第22話 眠りにつく前の私の履歴書

4/13 22:00 西永都 予備校跡


 ふと数年前のことを思い出す。久しぶりに思い出したのはさっき大好きな父の話をしたからだろう。製薬会社社長の父の苦悩の日々。国によって決まる薬価の下落による売り上げの減少と新薬開発の遅延。それは抱えている社員たちのリストラや待遇の悪化に直結した。心配させまいと私の前では笑顔を見せる父だったが、その目のクマが濃くなり、頬が自然にこけていくことに私はもちろん気づいていた。


 最愛の父が首を括って消えてしまいたいような暗澹たる気持で送っていたであろう日々を私はただ眺めることしかできなかった。いつ抜けるともしれない暗いトンネルのような日々の中、父が出会ったのが麻薙さんだ。


 麻薙さんはどこかの薬学部の研究室(白さん、という方がいた研究室だろう)から派遣されてきたとのことで、学生ながら父の会社のコンサルティングをすることになった。父と麻薙さんとの合意はあったが、多少なりとも歴史があった会社だ。誰とも知れない若者がコンサルティングに入ったとあれば、社員たちからの反発は少なからずあったに違いない。父の方も麻薙さんも調整には奔走しただろう。ここでも私は何もできなかったことを覚えている。

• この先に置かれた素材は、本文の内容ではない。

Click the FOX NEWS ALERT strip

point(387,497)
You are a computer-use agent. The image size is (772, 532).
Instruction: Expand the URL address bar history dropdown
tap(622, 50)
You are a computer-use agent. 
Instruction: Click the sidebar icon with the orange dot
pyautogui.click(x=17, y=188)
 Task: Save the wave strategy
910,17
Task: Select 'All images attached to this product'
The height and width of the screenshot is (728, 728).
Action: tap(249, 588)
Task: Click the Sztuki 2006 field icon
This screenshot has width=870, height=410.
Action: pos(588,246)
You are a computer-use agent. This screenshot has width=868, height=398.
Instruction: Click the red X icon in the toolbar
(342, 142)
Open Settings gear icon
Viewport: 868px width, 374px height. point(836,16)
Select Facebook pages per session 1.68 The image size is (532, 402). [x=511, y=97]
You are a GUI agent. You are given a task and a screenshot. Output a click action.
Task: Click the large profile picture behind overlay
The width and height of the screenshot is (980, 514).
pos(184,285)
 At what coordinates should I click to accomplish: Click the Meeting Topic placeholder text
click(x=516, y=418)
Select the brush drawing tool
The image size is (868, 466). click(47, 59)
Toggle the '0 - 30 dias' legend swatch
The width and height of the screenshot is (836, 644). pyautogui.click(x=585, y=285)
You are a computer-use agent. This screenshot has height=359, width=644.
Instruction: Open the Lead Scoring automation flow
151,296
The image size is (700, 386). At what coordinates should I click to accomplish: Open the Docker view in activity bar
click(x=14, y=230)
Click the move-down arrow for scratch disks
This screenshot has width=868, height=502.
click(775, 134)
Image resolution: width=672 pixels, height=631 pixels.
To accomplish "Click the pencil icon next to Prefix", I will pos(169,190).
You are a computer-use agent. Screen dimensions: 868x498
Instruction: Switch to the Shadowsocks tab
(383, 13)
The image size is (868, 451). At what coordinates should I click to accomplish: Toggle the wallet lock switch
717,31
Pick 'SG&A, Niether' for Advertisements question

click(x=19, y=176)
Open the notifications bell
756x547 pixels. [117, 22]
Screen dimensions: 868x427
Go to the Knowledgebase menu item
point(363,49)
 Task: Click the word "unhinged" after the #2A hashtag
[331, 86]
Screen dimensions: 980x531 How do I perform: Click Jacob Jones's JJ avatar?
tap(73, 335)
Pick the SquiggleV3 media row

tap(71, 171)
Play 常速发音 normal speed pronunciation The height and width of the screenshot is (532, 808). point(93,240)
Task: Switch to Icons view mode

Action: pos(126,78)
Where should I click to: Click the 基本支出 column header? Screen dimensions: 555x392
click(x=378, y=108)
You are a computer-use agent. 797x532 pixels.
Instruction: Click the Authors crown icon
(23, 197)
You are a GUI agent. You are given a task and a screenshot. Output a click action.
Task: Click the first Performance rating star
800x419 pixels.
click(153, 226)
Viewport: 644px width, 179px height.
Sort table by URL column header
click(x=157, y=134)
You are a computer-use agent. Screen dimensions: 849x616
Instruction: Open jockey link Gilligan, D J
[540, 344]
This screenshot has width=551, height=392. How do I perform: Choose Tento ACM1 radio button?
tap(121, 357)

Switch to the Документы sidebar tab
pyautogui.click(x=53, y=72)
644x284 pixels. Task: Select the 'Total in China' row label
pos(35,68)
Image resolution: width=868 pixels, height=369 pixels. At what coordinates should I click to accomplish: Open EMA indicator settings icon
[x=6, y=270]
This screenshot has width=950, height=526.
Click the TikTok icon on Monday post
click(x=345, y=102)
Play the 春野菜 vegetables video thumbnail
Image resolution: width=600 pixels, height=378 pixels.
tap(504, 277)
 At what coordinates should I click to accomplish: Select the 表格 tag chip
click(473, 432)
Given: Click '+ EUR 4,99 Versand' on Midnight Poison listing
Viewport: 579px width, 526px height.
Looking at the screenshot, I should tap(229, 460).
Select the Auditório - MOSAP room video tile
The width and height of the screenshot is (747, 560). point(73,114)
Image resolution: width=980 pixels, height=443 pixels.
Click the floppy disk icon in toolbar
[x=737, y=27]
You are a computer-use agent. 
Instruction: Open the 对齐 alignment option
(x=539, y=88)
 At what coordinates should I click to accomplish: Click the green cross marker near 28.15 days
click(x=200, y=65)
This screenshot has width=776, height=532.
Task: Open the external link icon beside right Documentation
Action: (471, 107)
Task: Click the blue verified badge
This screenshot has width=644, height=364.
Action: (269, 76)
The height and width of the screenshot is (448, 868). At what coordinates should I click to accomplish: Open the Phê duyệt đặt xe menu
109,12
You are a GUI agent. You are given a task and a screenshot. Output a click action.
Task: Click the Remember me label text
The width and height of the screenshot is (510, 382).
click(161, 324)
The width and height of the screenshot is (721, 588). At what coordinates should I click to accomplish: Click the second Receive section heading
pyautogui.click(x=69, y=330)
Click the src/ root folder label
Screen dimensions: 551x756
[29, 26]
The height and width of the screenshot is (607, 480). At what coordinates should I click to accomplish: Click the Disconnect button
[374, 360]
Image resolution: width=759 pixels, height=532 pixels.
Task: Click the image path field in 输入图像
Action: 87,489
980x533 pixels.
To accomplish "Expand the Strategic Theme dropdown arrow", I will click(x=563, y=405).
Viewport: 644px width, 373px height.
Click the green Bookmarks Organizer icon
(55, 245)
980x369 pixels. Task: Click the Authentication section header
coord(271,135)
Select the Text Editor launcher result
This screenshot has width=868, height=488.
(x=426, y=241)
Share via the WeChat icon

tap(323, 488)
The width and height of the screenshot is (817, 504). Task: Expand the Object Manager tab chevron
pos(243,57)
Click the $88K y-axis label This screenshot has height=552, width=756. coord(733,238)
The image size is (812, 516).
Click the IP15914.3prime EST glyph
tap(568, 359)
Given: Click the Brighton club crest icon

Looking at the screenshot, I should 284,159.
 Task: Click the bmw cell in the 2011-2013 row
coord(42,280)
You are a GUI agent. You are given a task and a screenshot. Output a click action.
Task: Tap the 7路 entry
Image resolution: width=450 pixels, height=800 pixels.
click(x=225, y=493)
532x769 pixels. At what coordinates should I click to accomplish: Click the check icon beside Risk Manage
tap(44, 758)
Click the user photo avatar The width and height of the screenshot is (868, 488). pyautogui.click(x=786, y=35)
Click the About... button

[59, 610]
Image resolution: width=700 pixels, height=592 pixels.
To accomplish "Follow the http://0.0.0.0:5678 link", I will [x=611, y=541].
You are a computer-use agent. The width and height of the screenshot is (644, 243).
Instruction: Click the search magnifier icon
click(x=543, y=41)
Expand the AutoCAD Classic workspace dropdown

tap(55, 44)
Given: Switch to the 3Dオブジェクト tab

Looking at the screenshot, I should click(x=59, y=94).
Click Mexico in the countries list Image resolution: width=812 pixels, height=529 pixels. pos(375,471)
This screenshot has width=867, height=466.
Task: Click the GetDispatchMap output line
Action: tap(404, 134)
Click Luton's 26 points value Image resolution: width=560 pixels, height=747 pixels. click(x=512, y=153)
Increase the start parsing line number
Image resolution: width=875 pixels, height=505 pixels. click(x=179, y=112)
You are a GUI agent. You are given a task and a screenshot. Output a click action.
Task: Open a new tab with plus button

 程なくして医薬品の製造から、当時政府の上層部でのみ認知がされていた魔薬の製造に切り替え機構に卸し始める。半公営のような形になった会社は経営が安定するようになり、そして、父は安心して会社を別の者に譲ることができた。父は亡くなったが、その顔はあの日々から考えられないほど穏やかだった。死んでしまえば意味がない、と私は思うがそのたびに父のやり切ったという悔いのなさそうな顔が脳裏にちらつく。


 私はその後、自ら志願して麻薙さんの身の回りの手伝いや書類作成の手伝い、治験の手伝いなどを申し出て、実験中の薬剤と私が適合したため能力者として麻薙さんの機構任務の手伝いをすることになったのだ。この時点で私はやっと誰かの力になることができた。


 そして私は適合した能力のバランスのよさと持続性から日本一の能力者と言われるようになったのだ。


 あの時私は父の役に立てなかった。だから私は麻薙さんの役に立たなければいけない。あの時父と麻薙さん二人の役に立てなかった。それは私に力がなかったからだ。だから力を手に入れた。私は麻薙さんの役に立つために負けるわけにはいかないんだ。誰にも。